AndroidデバイスでのEmacsのインストールは、ソースコードやパッケージマネージャーを経由しません。別のオペレーティングシステム上でAndroid用にEmacsをコンパイル、そのバイナリーをアーカイブにパッケージングしてからシステムに転送してインストールします。
インストール後にシステムがアプリケーションアイコンをデスクトップ(“ホームスクリーン”とも呼ばれる)に配置します。そのアプリケーションアイコンをクリックすると、Emacsが起動します。
Emacsはスタートアップ中のメッセージをシステムログバッファーに表示します。スタートアップ中にこのバッファーを読み取るためには、別のコンピューターにadbユーティリティー(Android
Debug Bridge)が必要になります。
Androidシステムで“USB
Debugging(USBデバッグ)”の機能を有効にした後に、adbユーティリティーがインストールされている別のシステムで以下のコマンドをUSB経由で実行すれば、ログを閲覧できます:
$ adb logcat | grep -E "(android_run_debug_thread|[Ee]macs)"
adbユーティリティーがGNU/LinuxあるいはUnixシステムにインストールされていると仮定すると、以下の手順にしたがってデバイスに接続できます。
adb
shellを実行する。接続済みデバイスへのアクセス権限をコンピューターにまだ付与していないので失敗、あるいはハングするだろう。
Androidおよびインストールしたadbのバージョンに応じて接続を確立する方法は異なるかもしれない。詳細については公式ドキュメントhttps://developer.android.com/studio/command-line/adbを参照してください。
Emacsが起動したら、非同期シェルコマンド(Emacsからのシェルコマンドの実行を参照)としてコマンドlogcatを実行するだけでログバッファーが表示されるでしょう。
別のAndroidプログラムからemacsclientプログラム(サーバーとしてのEmacsの使用を参照)を開始する方法が存在しないので、すべてのファイルをオープン可能なアプリケーションとして、Emacsがemacsclientのラッパープログラムを提供してシステムに登録します。
ファイルをオープンするプログラムとしてこのラッパーが選択されると、ラッパーがオプション--reuse-frame、--timeout=10、--no-wait、およびオープンするファイルの名前とともにemacsclientを呼び出します。それが成功するとオープンされているEmacsフレームにフォーカスが移ります。
ラッパーのオープン時にEmacsが実行中でなければ、オープンするファイルを引数としてEmacsを開始します。起動されたEmacsがその後にEmacsサーバーを開始しなければ、その後のラッパーによるファイルのオープンは失敗することに注意してください。

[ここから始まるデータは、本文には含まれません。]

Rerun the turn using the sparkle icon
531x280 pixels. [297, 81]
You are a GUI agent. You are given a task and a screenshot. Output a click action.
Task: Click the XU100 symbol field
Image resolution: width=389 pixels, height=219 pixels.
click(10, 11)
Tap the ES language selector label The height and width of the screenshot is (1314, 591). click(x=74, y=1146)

一部のファイルは“content identifiers”(システムにより提供される通常のファイルシステムAPIの範囲外へのアクセス)としてEmacsに与えられます。一部のファイルは“content identifiers”(システムによって提供される通常のファイルシステムAPI外部へのアクセス)としてEmacsに与えられます。これらのファイルにアクセスするために、Emacsは/content/by-authorityおよび/content/by-authority-namedという名前の疑似ディレクトリーを使用します。これらのディレクトリーの内容について何か仮定したり、ディレクトリーのファイルを自分でオープンしないでください。
この機能はAndroid 4.3以前では提供されていないので、それらのファイルはオープン前に一時ディレクトリーにコピーされます。

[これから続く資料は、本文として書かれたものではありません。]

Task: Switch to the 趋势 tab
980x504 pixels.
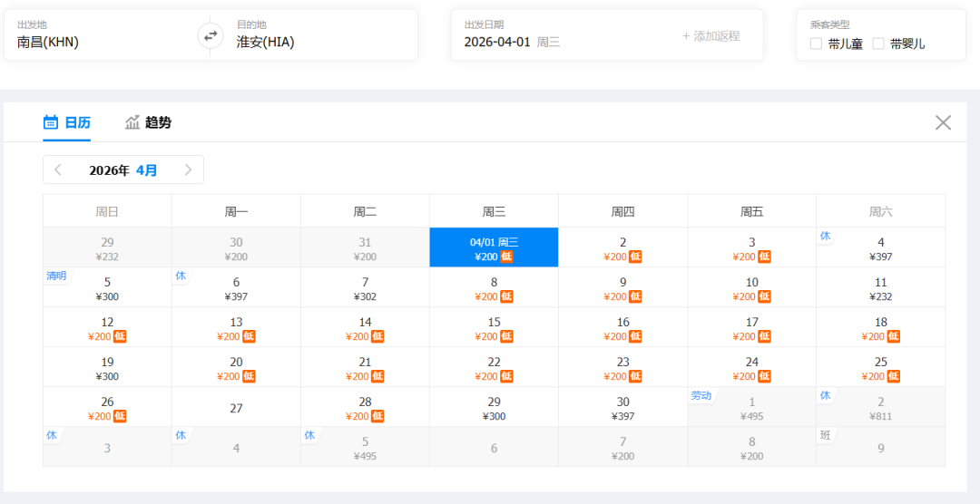Action: pyautogui.click(x=158, y=122)
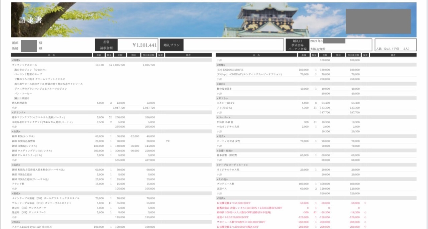Click the <特典> section header
428x229 pixels.
(x=221, y=198)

普通のテキストファイルに加えて、Emacsはemacsclientラッパーを“org-protocol”リンク(Protocols in The Org Manualを参照)をオープン可能なプログラムとしても登録します。
さらにこのラッパーはmailtoのURIにメールを送信可能なプログラムとしても登録されます。そのようなURLをオープンするために呼び出されると、そのURIを1つ目の引数として関数message-mailtoを呼び出します。この機能はEmacsサーバーがまだ実行されていなければ機能しません。